BEGIN RECORDS SHOWN

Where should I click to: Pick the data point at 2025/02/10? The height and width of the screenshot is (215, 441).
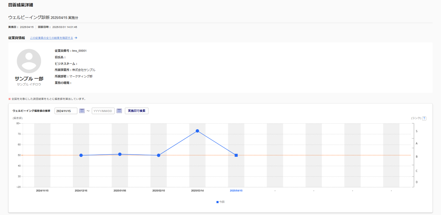point(158,155)
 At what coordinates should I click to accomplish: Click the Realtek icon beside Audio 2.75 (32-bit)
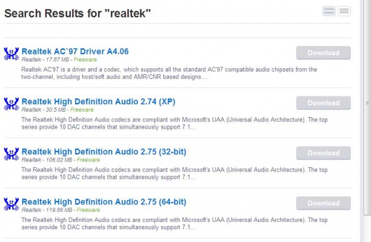[11, 154]
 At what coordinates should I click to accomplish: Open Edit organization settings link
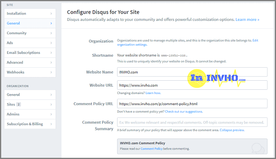188,43
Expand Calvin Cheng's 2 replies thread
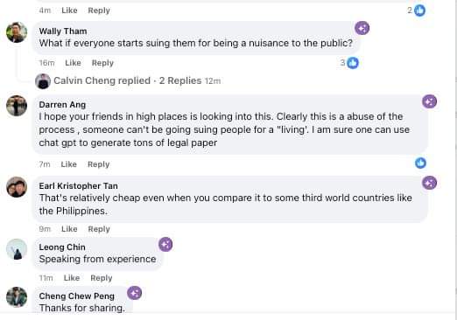 pyautogui.click(x=128, y=80)
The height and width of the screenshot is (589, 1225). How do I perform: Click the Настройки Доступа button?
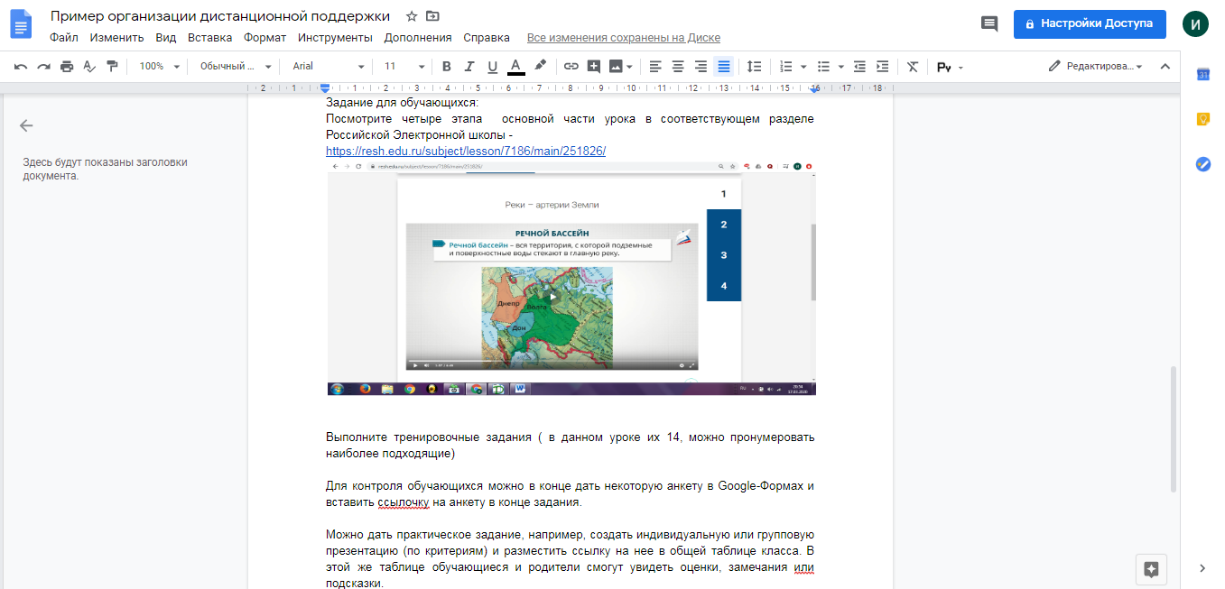point(1089,23)
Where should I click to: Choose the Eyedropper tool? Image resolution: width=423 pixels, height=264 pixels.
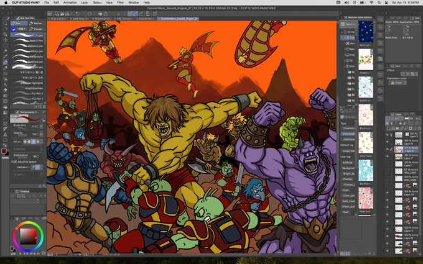5,57
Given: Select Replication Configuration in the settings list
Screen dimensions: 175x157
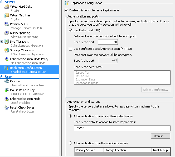Looking at the screenshot, I should 30,70.
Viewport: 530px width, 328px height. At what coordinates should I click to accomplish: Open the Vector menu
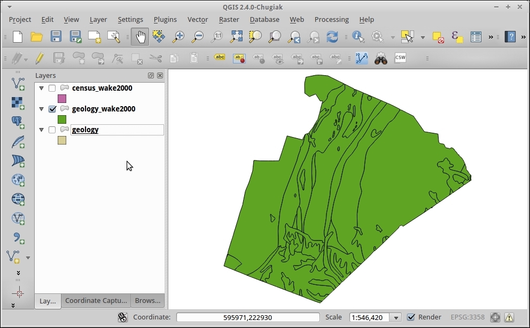pyautogui.click(x=197, y=19)
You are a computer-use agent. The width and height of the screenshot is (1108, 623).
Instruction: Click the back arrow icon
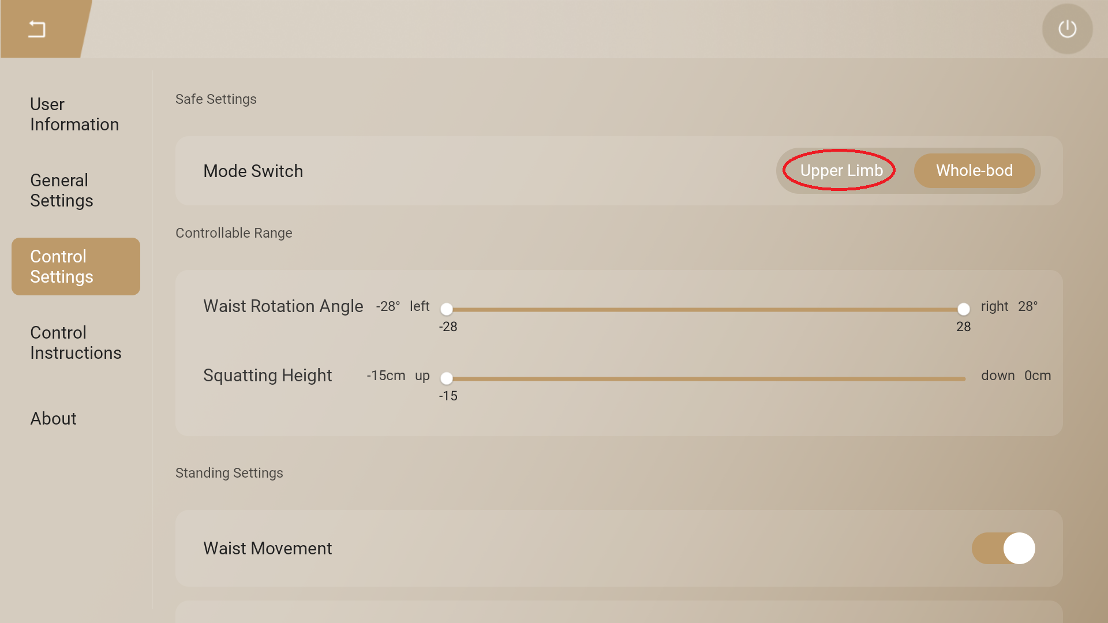coord(37,29)
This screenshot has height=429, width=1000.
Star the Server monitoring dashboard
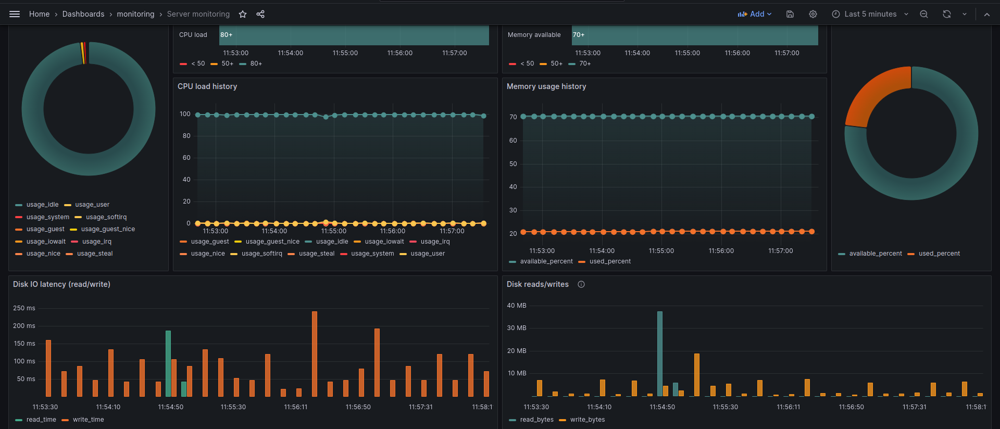pyautogui.click(x=243, y=14)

END RECORDS SHOWN

# AIM
Could you transcribe the material above line for line, character for character, and leave out the pictures?

# SOLUTION FOR THIS TASK
Where should I click to: Pick the data point at 2025/02/10? The height and width of the screenshot is (215, 441).
point(158,155)
 At what coordinates should I click to accomplish: Click the Realtek icon beside Audio 2.75 (32-bit)
[11, 154]
 At what coordinates should I click to accomplish: Open Edit organization settings link
188,43
Expand Calvin Cheng's 2 replies thread
 pyautogui.click(x=128, y=80)
The height and width of the screenshot is (589, 1225). How do I perform: Click the Настройки Доступа button?
point(1089,23)
Where should I click to: Choose the Eyedropper tool? Image resolution: width=423 pixels, height=264 pixels.
5,57
Given: Select Replication Configuration in the settings list
Screen dimensions: 175x157
Looking at the screenshot, I should 30,70.
Viewport: 530px width, 328px height. At what coordinates should I click to accomplish: Open the Vector menu
pyautogui.click(x=197, y=19)
You are a computer-use agent. The width and height of the screenshot is (1108, 623).
Instruction: Click the back arrow icon
coord(37,29)
This screenshot has height=429, width=1000.
Star the Server monitoring dashboard
pyautogui.click(x=243, y=14)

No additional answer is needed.